On a converti la variable **LoanOriginationQuarter** en une vraie date en utilisant le début de chaque trimestre, afin de pouvoir l’utiliser correctement dans les analyses temporelles. On a séparé le trimestre et l’année pour reformer un format que Pandas peut comprendre (‘AAAAQx’), puis on  l’a converti en date représentant le début de chaque trimestr

In [None]:
tmp = df["LoanOriginationQuarter"].str.split(" ", expand=True)

df["LoanOriginationQuarter"] = (
    tmp[1] + "Q" + tmp[0].str[1]
).astype("period[Q]").dt.to_timestamp()

# Analyze Exploratoire

 # Feature Engineering

### On selectionne les principales colonnes d'intérêt pour la modelisation

- **CreditGrade** : The credit rating that was assigned at the time the listing went live. Applicable for listings pre-2009 period and will only be populated for those listings.
- **Term** : The length of the loan expressed in months.
- **BorrowerAPR** : The borrower's Annual Percentage Rate (APR) for the loan. **(Pour la modélisation, le BorrowerAPR est plus pertinent que le BorrowerRate, car il reflète le coût réel du crédit en intégrant les frais, offrant ainsi une mesure plus complète et comparable du risque d’emprunt.)**
- **ProsperRating (numeric)** : The Prosper Rating assigned at the time the listing was created:  
  `0 = N/A, 1 = HR, 2 = E, 3 = D, 4 = C, 5 = B, 6 = A, 7 = AA.`  

- **ProsperScore** : A custom risk score built using historical Prosper data. Score ranges from 1–10, with **10 being the best** (lowest risk). Applicable for loans originated after July 2009.
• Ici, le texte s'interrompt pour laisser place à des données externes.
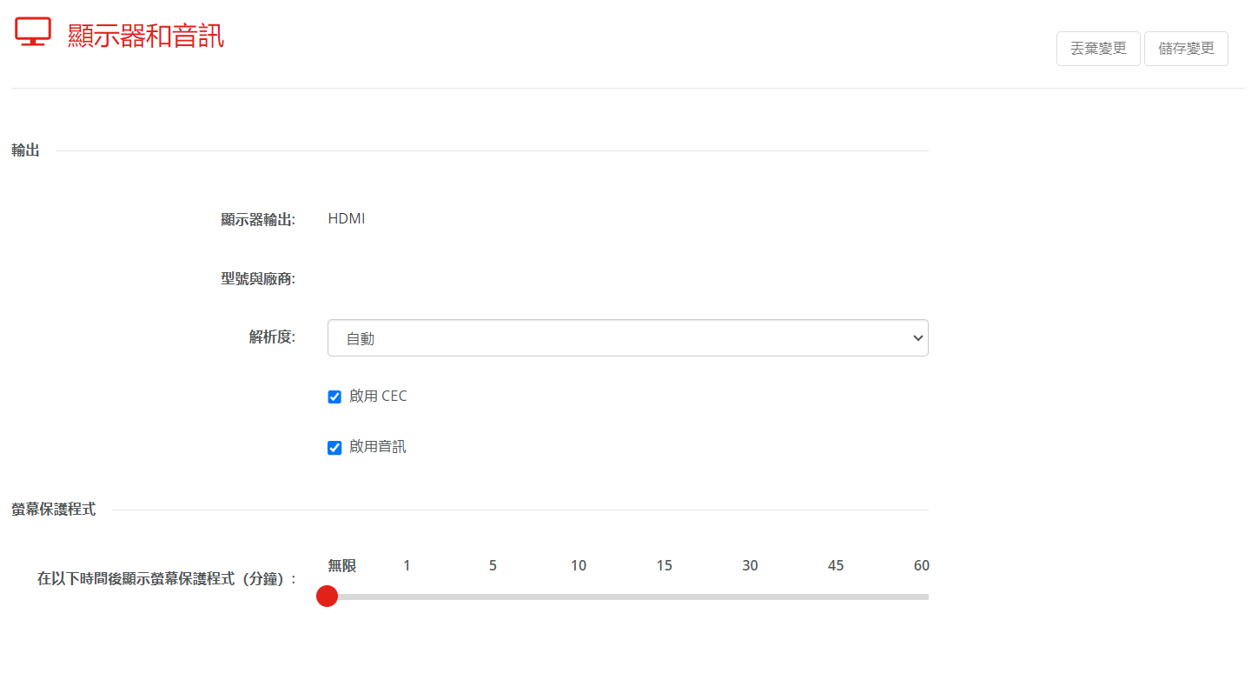
Task: Click the 顯示器和音訊 page title
Action: pyautogui.click(x=146, y=36)
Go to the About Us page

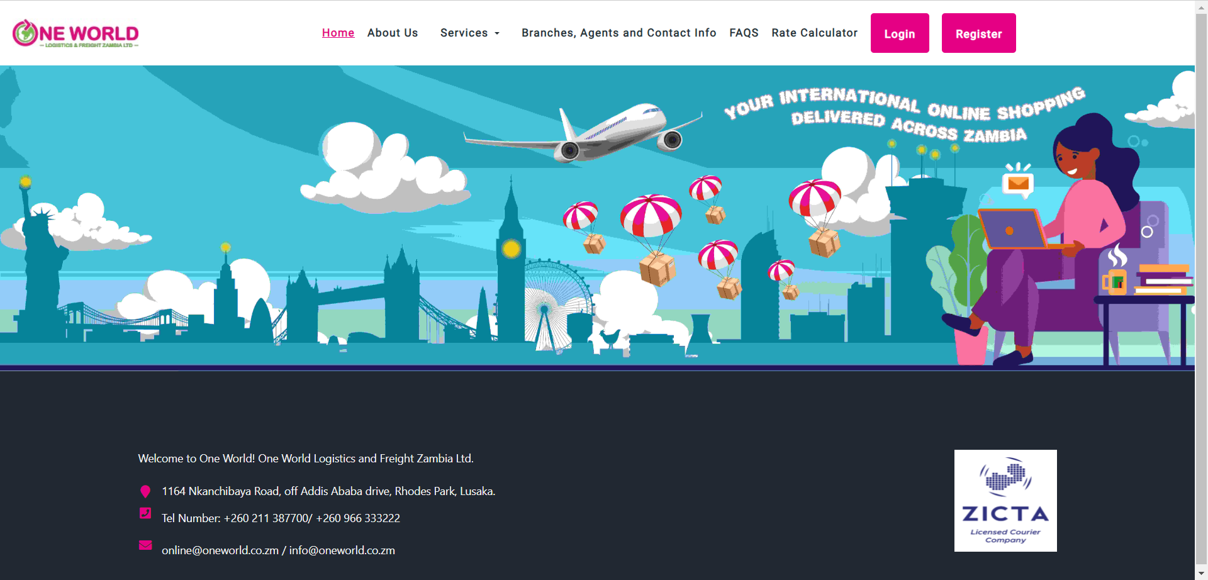click(393, 33)
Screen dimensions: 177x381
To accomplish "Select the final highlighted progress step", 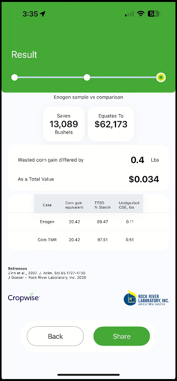I will (161, 78).
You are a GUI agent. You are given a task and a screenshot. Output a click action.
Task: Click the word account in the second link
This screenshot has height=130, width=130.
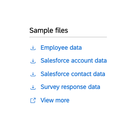coord(82,61)
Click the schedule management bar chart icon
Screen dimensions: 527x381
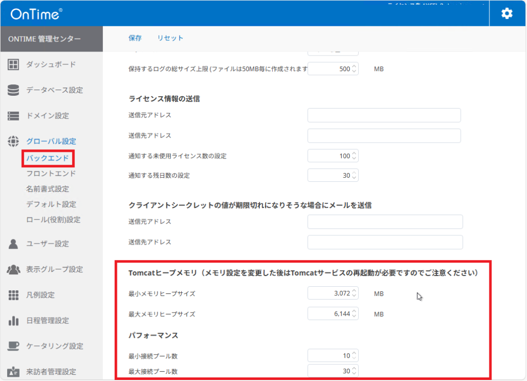[x=13, y=321]
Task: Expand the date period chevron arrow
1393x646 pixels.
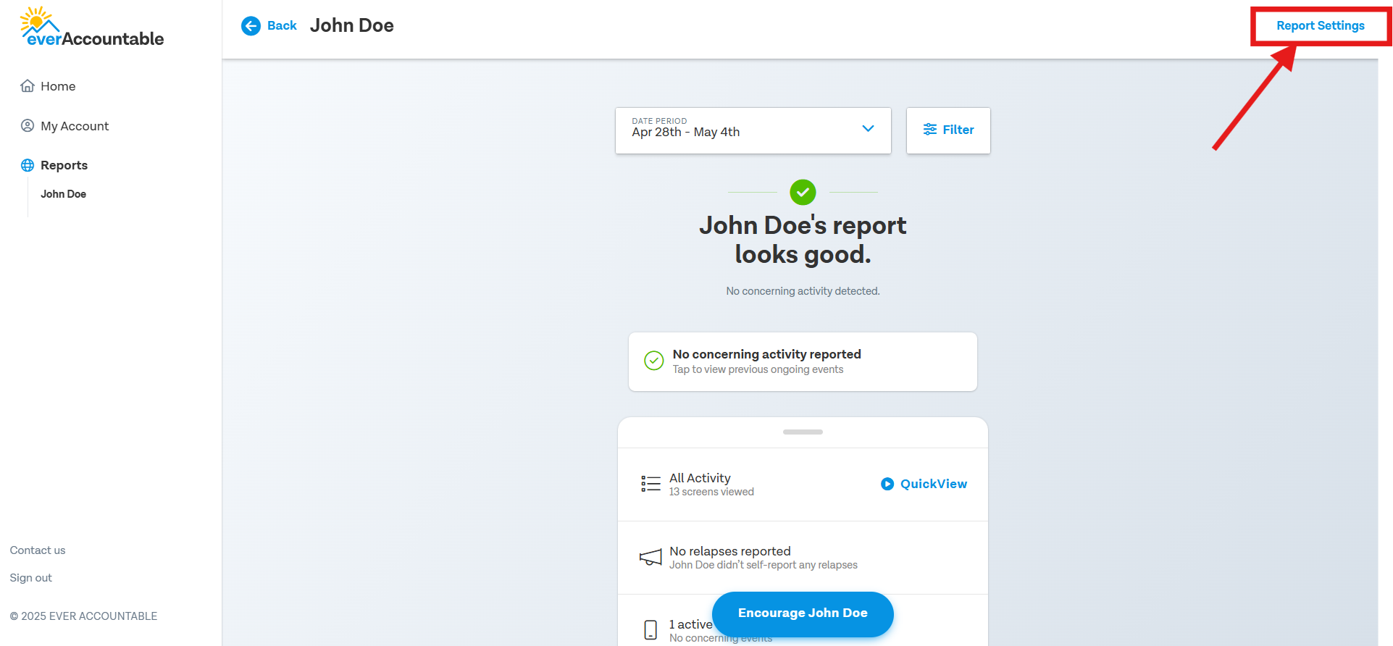Action: (x=868, y=129)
- **ListingCategory** : The category of the listing selected by the borrower when posting their listing:  
  `0 - Not Available, 1 - Debt Consolidation, 2 - Home Improvement, 3 - Business, 4 - Personal Loan, 5 - Student Use, 6 - Auto, 7 - Other, 8 - Baby&Adoption, 9 - Boat, 10 - Cosmetic Procedure, 11 - Engagement Ring, 12 - Green Loans, 13 - Household Expenses, 14 - Large Purchases, 15 - Medical/Dental, 16 - Motorcycle, 17 - RV, 18 - Taxes, 19 - Vacation, 20 - Wedding Loans`

  - **BorrowerState** : The two-letter abbreviation of the borrower’s state at the time the listing was created.
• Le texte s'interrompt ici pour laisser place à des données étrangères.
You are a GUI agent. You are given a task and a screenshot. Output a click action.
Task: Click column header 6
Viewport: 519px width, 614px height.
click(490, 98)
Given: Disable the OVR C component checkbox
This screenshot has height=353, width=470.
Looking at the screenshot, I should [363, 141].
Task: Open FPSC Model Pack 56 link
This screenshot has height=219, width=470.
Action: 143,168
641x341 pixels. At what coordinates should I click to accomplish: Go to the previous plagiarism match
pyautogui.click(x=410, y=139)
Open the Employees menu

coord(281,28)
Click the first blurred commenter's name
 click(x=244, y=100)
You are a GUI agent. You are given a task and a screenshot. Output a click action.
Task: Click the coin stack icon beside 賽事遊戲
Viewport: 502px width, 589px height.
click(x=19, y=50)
- **Occupation** : The occupation selected by the borrower at the time they created the listing.

- **EmploymentStatus** : The employment status of the borrower at the time they posted the listing.

- **EmploymentStatusDuration** : The length (in months) of the employment status at the time the listing was created.

- **IsBorrowerHomeowner** : Indicates whether the borrower is a homeowner (based on mortgage or documentation confirming homeownership).
- **CurrentCreditLines** : Number of current credit lines at the time the credit profile was pulled.